Offered today as a complement to the main cloud service providers, the Serverless concept has an even more atomic billing as its hallmark, as the cost is quantified based on the execution time of certain processes. To carry out this billing model, as far as computation is concerned, it is only necessary to include the code and the events that will trigger its execution. This gives rise to another relevant characteristic: when dealing with code, the place of hosting is irrelevant, since the same code can be executed in different cloud providers, as long as the language is supported in all of them.

Although Serverless is more widespread in terms of computing, the advantages it provides have led to the development of more and more services that continue to function in the same way. An example of this is found in the exploitation of databases, in which billing is already calculated from the number of transactions carried out on it.

To analyze the relevance of Serverless architectures, in 2020 Datadog carried out a study that would allow knowing its roots in the market.
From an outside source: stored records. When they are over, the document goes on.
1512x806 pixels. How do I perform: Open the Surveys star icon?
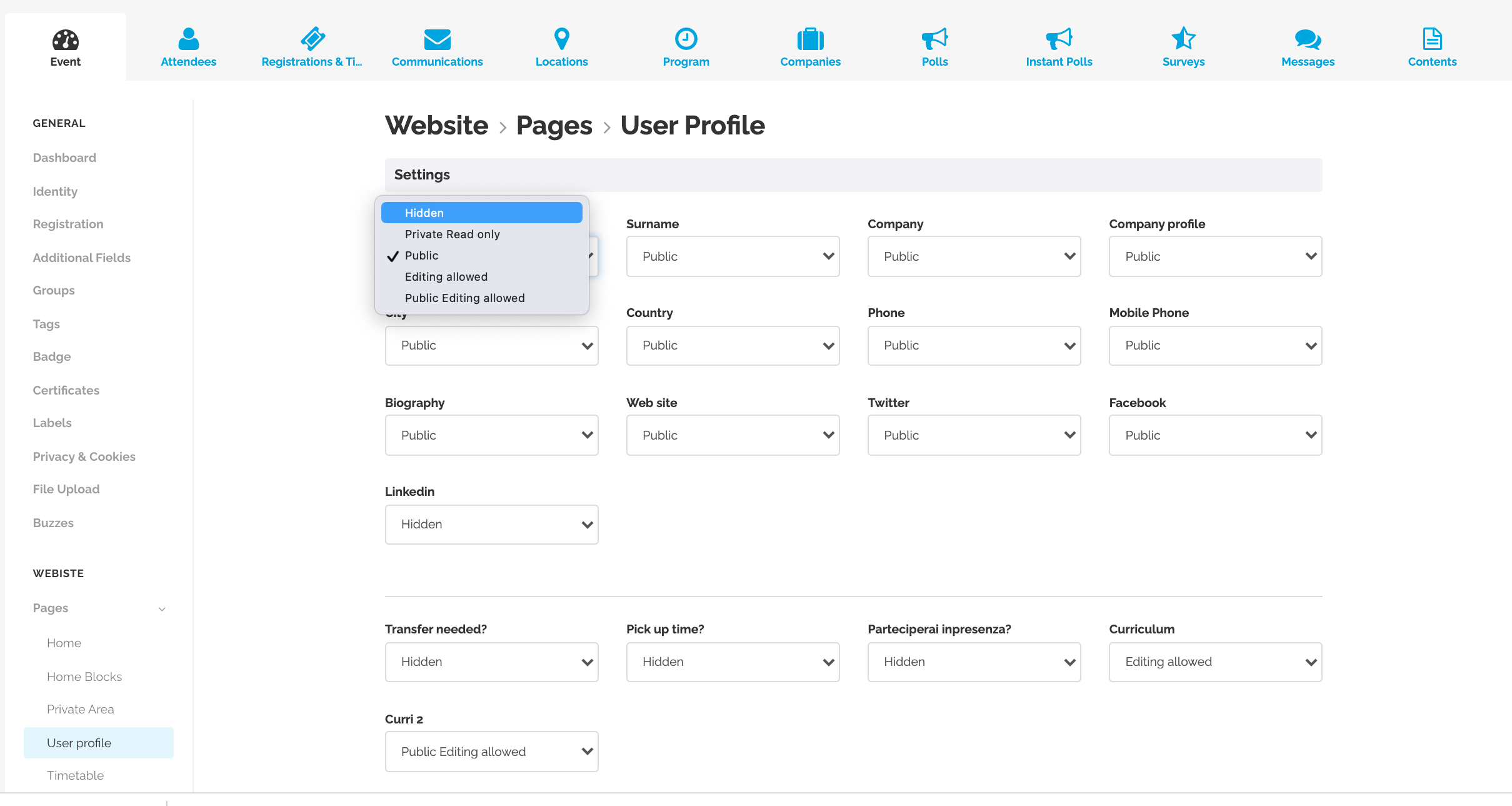click(x=1183, y=39)
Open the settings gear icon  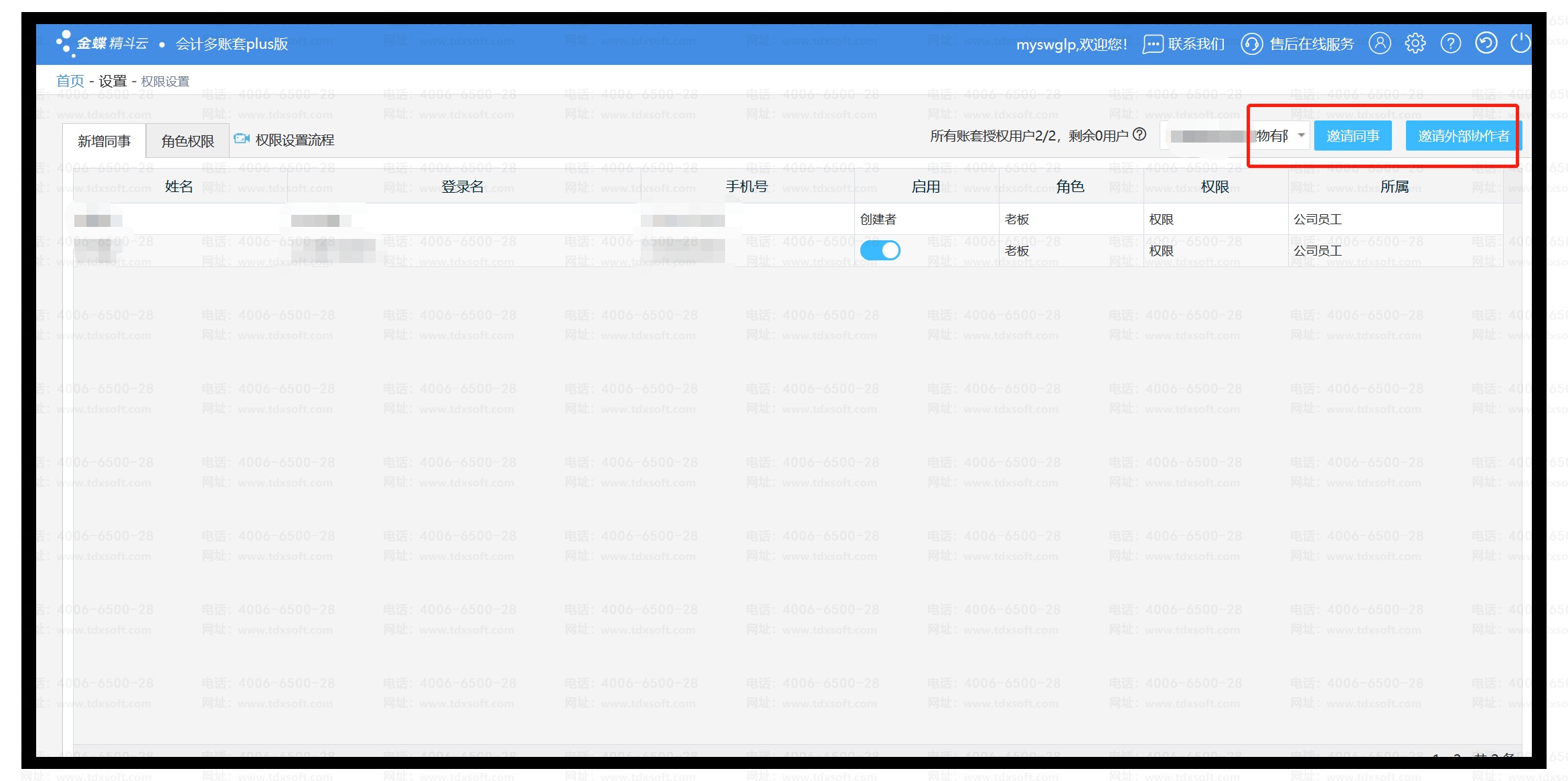(x=1415, y=44)
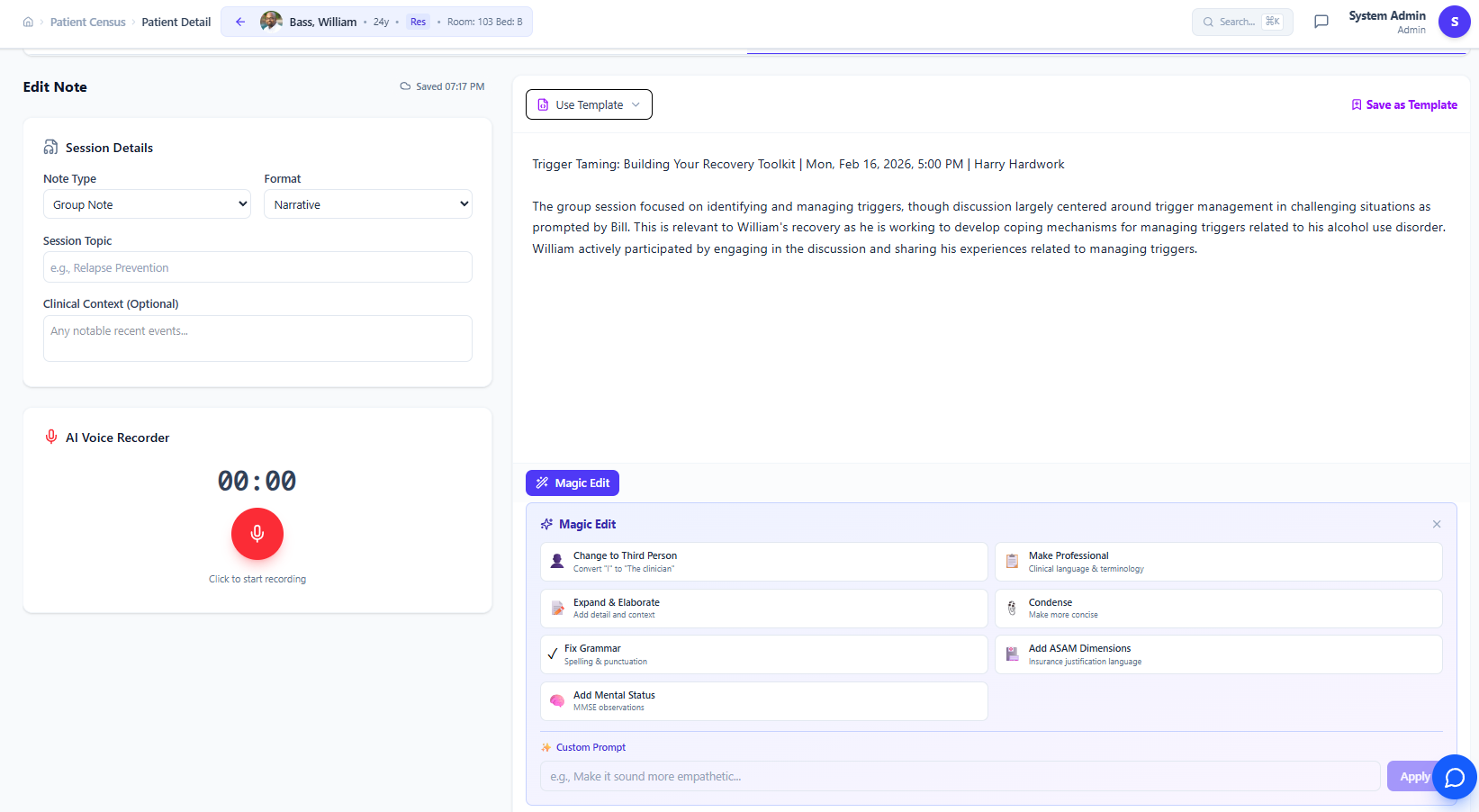This screenshot has height=812, width=1479.
Task: Open the messages icon in the top bar
Action: pos(1321,21)
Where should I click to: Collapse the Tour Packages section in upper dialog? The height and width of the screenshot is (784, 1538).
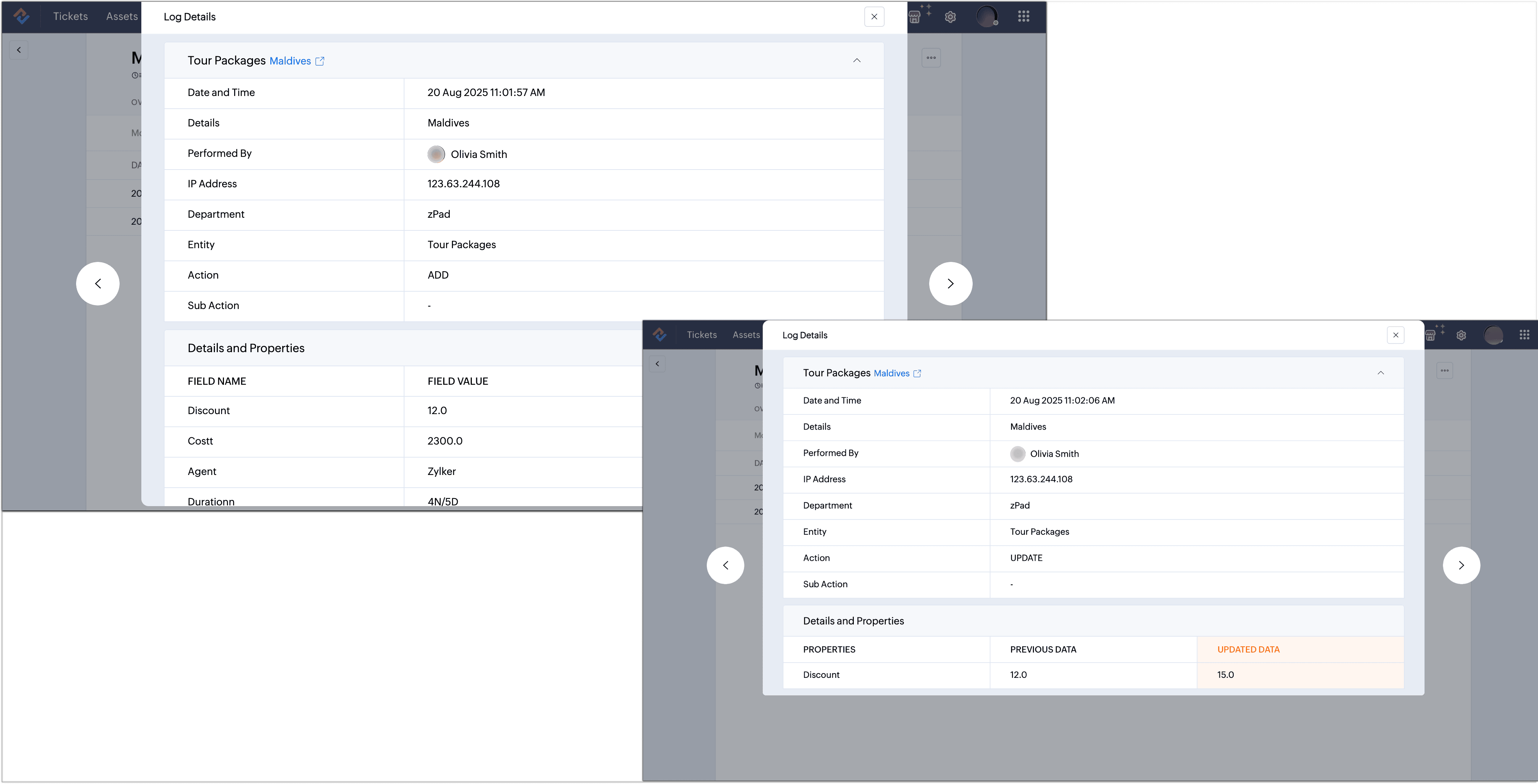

The conclusions of this were illustrative, since it was observed that more than 50% of cloud customers made use of the advantages of Serverless, especially those that make use of AWS services.

This study is not an isolated sample of the market. In order to have a more global vision, Verified Market Research estimated growth in the market for these architectures. This market stood at 7.29 billion dollars in 2020 and it was estimated that it would have a compound annual growth rate of 21.71% from 2021 to 2028, reaching 36.84 billion dollars in 2028.

A sustainable technology

The benefits that they bring to their users, both economic and operational, seem to be sufficient arguments to consider that the models followed by the market will follow this line. Although the advantages already mentioned are solid arguments to promote this architecture, the truth is that they also represent an incentive from the energy point of view.

In recent years (and why not, especially in recent months) the social, political and climatological news is leading companies to search for improvements in the energetic efficiency of their processes, which allow alleviating the increase in costs caused by by the price of energy and that, at the same time, favor the adoption of sustainable actions aimed at complying with environmental, social and governance policies. In this regard, the objective of the European Union is to achieve a reduction in emissions of at least 55% in 2030.

In this scenario, the EU plan for the ecological transition is clear. And in it, the use of Serverless architectures is positioned as an ideal lever to achieve it.

The aforementioned operation implies that only processes triggered by certain events are executed, which causes energy consumption to be considerably reduced compared to a physical server or a virtual machine that necessarily requires to be kept in operation 24 hours a day, not yet being this fully exploited.

In this line, the main public cloud providers have a methodology available to customers to follow to build efficient infrastructures with the environment and have real consumption visualizers, which proactively propose changes in infrastructures that entail less impact while guaranteeing performance. .

For all these reasons, it is logical to think that Serverless infrastructures will progressively acquire a predominant role in the information technology sector, thus turning it into a more efficient and environmentally aware sector.

Signed: Victor Laura. Cloud Architect at SATEC.